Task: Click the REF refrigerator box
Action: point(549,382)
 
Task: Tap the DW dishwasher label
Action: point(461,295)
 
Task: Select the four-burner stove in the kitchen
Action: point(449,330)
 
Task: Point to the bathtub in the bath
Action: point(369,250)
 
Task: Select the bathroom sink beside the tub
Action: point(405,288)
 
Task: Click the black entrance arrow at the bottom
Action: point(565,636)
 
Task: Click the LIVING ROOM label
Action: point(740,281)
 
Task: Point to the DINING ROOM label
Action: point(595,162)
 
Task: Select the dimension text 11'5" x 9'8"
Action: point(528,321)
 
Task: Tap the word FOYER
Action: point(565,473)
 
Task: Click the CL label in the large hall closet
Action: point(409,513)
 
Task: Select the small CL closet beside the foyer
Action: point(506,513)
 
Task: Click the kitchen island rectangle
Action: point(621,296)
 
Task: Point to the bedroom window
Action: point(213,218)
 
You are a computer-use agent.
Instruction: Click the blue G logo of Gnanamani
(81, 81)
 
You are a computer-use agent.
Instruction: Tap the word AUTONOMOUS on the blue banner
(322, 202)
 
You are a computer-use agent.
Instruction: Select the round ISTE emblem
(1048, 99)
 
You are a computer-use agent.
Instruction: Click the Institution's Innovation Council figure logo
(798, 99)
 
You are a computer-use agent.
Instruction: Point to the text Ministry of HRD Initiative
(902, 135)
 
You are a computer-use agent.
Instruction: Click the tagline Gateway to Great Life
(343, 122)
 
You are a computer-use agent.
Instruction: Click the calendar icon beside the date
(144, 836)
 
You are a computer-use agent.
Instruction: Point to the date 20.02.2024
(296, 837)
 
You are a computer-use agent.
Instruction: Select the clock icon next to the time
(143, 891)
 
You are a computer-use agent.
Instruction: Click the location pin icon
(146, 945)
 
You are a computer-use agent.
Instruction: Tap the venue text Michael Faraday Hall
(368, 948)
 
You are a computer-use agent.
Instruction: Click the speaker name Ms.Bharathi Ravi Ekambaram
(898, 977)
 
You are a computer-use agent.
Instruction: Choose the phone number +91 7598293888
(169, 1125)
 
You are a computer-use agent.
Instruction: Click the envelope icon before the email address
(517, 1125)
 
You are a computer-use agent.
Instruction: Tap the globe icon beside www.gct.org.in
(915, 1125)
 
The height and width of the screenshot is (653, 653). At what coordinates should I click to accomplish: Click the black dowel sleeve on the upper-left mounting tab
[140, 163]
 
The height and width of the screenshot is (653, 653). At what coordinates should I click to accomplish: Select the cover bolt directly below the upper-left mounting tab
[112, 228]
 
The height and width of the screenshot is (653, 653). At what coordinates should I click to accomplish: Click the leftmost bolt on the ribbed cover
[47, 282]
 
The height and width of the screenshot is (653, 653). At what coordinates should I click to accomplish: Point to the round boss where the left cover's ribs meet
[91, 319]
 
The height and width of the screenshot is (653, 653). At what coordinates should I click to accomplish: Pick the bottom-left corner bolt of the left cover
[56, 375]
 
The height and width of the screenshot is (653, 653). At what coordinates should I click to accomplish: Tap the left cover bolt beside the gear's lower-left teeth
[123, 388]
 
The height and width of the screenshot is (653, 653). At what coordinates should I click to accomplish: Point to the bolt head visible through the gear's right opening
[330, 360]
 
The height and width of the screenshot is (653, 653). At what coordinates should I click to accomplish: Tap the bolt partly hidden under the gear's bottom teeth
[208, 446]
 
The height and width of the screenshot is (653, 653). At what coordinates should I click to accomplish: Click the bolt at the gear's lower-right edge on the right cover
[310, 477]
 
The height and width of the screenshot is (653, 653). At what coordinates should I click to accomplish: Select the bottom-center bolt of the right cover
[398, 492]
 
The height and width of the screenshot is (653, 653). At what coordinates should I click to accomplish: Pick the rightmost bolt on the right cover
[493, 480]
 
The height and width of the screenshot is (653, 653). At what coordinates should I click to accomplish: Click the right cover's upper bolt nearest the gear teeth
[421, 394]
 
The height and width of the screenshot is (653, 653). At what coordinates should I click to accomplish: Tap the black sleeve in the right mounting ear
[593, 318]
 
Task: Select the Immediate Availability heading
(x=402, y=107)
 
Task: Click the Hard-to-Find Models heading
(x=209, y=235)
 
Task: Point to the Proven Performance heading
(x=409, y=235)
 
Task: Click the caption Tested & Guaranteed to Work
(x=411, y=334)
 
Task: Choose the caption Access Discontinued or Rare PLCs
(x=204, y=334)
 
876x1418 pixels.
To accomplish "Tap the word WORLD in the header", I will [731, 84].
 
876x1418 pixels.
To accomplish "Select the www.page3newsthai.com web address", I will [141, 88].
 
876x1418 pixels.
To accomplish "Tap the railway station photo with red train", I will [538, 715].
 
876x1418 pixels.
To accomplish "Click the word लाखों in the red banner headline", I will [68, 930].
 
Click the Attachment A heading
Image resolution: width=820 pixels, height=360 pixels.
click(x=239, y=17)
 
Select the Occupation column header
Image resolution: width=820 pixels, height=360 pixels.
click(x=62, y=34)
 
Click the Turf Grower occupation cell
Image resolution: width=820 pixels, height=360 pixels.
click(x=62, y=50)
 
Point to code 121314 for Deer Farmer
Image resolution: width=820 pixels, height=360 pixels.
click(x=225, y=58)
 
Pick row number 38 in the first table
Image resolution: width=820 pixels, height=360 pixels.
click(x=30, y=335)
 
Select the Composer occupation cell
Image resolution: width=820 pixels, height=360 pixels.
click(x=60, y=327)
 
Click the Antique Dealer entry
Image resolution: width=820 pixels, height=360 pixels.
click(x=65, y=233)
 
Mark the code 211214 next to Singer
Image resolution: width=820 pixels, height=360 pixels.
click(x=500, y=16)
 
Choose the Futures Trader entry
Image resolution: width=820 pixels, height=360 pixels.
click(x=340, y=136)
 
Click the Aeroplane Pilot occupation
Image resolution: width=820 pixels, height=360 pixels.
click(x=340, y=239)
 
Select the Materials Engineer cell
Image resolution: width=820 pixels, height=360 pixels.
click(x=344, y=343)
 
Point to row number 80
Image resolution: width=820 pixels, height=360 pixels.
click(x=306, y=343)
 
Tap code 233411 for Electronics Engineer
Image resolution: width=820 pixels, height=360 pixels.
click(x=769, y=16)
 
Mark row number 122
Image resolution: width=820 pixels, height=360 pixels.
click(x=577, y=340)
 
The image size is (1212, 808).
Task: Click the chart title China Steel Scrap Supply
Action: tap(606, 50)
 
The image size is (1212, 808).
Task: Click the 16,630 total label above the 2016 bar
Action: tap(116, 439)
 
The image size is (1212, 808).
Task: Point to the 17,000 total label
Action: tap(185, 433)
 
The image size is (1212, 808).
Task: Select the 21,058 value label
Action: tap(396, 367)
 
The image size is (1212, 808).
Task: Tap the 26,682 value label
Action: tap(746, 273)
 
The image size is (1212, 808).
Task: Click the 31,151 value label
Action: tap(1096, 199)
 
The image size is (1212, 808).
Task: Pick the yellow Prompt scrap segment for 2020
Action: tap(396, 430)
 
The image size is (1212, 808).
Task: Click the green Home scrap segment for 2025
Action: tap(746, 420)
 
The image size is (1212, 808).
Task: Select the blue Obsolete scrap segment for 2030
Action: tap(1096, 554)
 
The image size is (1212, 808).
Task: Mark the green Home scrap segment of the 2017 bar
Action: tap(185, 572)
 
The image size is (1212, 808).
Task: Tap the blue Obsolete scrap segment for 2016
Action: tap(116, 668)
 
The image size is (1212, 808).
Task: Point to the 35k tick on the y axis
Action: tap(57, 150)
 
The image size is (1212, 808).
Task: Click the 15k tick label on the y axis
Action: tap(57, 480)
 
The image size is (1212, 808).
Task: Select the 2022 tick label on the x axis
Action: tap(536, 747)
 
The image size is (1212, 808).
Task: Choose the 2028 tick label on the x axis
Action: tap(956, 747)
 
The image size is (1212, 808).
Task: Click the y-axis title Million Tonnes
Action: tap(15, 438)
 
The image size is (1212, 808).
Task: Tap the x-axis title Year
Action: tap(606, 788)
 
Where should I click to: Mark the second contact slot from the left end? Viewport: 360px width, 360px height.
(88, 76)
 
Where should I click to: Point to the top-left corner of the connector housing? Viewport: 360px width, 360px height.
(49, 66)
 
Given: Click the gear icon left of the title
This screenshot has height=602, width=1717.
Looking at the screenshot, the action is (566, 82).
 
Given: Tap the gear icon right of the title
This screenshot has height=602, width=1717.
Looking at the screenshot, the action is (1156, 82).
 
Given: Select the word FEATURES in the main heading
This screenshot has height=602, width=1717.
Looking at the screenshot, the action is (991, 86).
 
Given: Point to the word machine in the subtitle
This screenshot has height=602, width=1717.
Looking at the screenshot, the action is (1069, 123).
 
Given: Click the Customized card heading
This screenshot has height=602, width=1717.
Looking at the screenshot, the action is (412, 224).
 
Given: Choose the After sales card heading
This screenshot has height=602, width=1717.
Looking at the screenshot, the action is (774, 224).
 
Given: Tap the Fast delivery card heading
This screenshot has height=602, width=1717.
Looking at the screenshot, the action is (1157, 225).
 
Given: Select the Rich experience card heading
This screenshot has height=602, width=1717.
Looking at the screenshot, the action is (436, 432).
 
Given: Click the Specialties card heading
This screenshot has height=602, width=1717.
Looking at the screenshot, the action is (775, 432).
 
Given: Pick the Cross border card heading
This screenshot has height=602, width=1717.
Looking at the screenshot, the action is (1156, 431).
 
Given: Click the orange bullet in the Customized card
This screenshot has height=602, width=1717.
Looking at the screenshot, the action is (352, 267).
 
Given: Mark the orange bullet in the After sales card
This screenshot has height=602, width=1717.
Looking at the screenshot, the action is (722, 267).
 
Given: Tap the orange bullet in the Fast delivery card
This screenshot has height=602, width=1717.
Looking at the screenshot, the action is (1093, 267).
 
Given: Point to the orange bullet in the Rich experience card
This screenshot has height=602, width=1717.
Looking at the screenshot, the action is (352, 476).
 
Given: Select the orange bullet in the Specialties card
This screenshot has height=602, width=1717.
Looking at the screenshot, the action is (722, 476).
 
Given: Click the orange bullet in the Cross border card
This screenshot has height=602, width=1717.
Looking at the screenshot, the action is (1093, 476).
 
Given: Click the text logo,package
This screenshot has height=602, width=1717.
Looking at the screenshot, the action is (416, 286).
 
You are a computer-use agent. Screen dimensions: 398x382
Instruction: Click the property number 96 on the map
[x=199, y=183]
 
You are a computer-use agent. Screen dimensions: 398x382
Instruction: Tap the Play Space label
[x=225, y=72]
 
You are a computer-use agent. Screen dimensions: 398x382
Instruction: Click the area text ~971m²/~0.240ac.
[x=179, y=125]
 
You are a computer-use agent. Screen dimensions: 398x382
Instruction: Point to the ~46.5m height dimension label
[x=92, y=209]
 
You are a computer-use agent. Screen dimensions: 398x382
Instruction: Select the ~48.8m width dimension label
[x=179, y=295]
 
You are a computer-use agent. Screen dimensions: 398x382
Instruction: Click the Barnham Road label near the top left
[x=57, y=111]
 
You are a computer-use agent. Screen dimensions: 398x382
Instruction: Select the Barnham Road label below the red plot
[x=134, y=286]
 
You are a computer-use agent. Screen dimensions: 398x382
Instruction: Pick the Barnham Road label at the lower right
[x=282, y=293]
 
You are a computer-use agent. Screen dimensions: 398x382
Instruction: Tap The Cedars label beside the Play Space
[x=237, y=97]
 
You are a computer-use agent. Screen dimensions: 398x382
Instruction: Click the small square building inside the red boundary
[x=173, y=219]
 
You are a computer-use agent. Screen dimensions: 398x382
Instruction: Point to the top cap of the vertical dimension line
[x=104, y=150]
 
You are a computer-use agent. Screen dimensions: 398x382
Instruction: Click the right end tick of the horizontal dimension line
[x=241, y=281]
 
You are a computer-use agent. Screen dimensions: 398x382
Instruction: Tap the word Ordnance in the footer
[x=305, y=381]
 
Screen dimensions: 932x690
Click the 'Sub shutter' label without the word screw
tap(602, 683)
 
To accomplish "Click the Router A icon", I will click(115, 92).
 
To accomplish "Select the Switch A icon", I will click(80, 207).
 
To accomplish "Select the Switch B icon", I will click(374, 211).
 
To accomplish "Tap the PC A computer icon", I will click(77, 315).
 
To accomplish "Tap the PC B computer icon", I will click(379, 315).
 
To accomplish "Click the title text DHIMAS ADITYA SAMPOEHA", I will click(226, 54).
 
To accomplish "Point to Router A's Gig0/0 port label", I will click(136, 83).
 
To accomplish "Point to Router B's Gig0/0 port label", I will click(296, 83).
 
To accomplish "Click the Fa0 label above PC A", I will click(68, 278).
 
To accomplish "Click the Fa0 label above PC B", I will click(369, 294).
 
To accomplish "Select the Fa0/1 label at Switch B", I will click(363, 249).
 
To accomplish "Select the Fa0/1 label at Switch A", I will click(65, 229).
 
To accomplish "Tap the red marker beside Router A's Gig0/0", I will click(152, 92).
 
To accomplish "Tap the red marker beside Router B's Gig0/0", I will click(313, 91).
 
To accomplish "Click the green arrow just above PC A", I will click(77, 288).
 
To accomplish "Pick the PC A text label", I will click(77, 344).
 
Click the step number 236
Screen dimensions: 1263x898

▶ _TASK DIRECTIONS_
Can you reproduce, character for character, the lines of the listing that begin at the line containing "Given: Click the gear icon left of the title" and stop after the line containing "Given: Mark the"?

▶ _ANSWER TO THIS PROBLEM_
Given: Click the gear icon left of the title
This screenshot has height=602, width=1717.
Looking at the screenshot, the action is (566, 82).
 
Given: Tap the gear icon right of the title
This screenshot has height=602, width=1717.
Looking at the screenshot, the action is (1156, 82).
 
Given: Select the word FEATURES in the main heading
This screenshot has height=602, width=1717.
Looking at the screenshot, the action is (991, 86).
 
Given: Point to the word machine in the subtitle
This screenshot has height=602, width=1717.
Looking at the screenshot, the action is (1069, 123).
 
Given: Click the Customized card heading
This screenshot has height=602, width=1717.
Looking at the screenshot, the action is (412, 224).
 
Given: Choose the After sales card heading
This screenshot has height=602, width=1717.
Looking at the screenshot, the action is (774, 224).
 
Given: Tap the Fast delivery card heading
This screenshot has height=602, width=1717.
Looking at the screenshot, the action is (1157, 225).
 
Given: Select the Rich experience card heading
This screenshot has height=602, width=1717.
Looking at the screenshot, the action is (436, 432).
 
Given: Click the Specialties card heading
This screenshot has height=602, width=1717.
Looking at the screenshot, the action is (775, 432).
 
Given: Pick the Cross border card heading
This screenshot has height=602, width=1717.
Looking at the screenshot, the action is (1156, 431).
 
Given: Click the orange bullet in the Customized card
This screenshot has height=602, width=1717.
Looking at the screenshot, the action is (352, 267).
 
Given: Mark the orange bullet in the After sales card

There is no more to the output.